● **DATA TO PROCESS**:
------
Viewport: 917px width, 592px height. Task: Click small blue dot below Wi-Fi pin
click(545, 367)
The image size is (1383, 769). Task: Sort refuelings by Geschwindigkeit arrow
------
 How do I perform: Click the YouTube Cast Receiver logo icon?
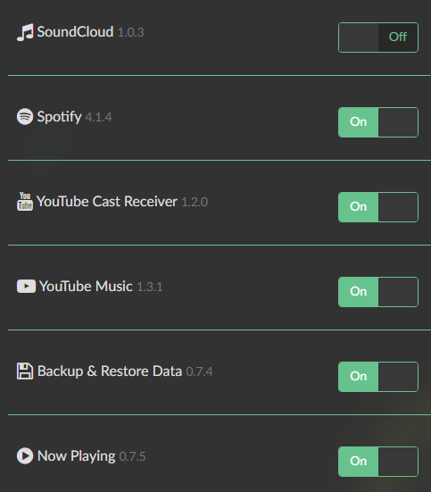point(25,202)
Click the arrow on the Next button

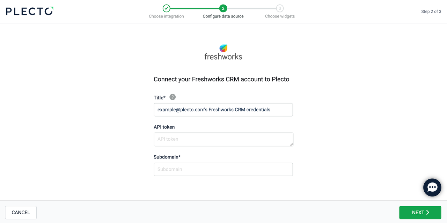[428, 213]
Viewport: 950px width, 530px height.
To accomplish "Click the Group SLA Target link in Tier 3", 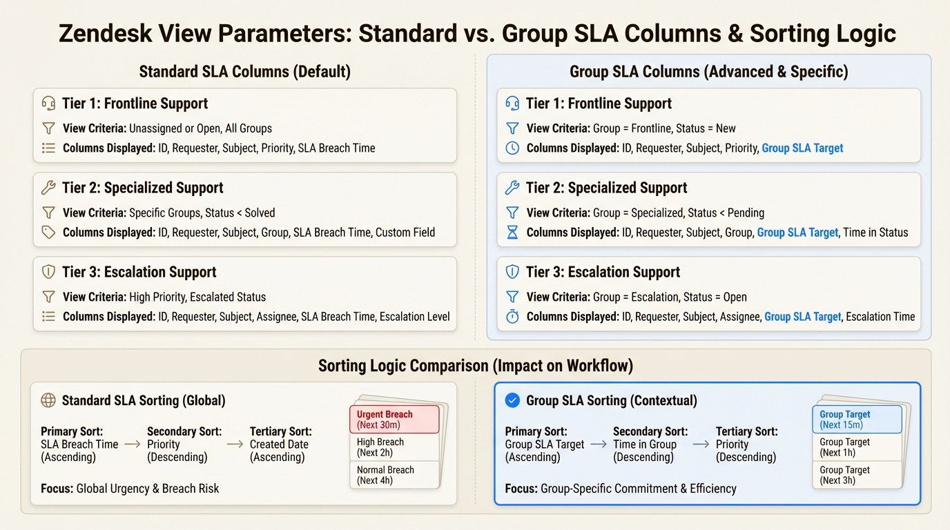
------
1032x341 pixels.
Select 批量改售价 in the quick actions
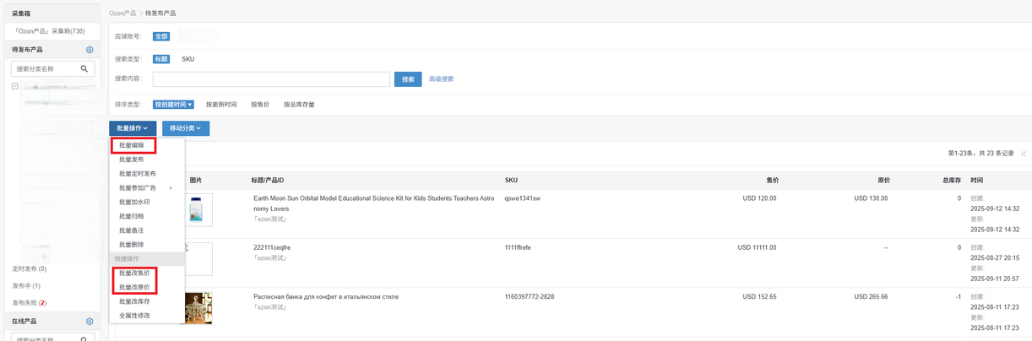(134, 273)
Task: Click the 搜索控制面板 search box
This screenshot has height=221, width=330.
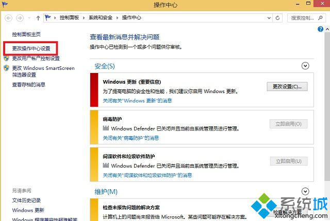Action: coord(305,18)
------
● **PROBLEM DETAILS**:
Retype the stretch of the material from the line containing "Click the arrow on the Next button" through the line containing "the Group SLA", and leave the pictures out of your answer.

● **WORKED SOLUTION**:
Click the arrow on the Next button

[428, 213]
Viewport: 950px width, 530px height.
To accomplish "Click the Group SLA Target link in Tier 3", 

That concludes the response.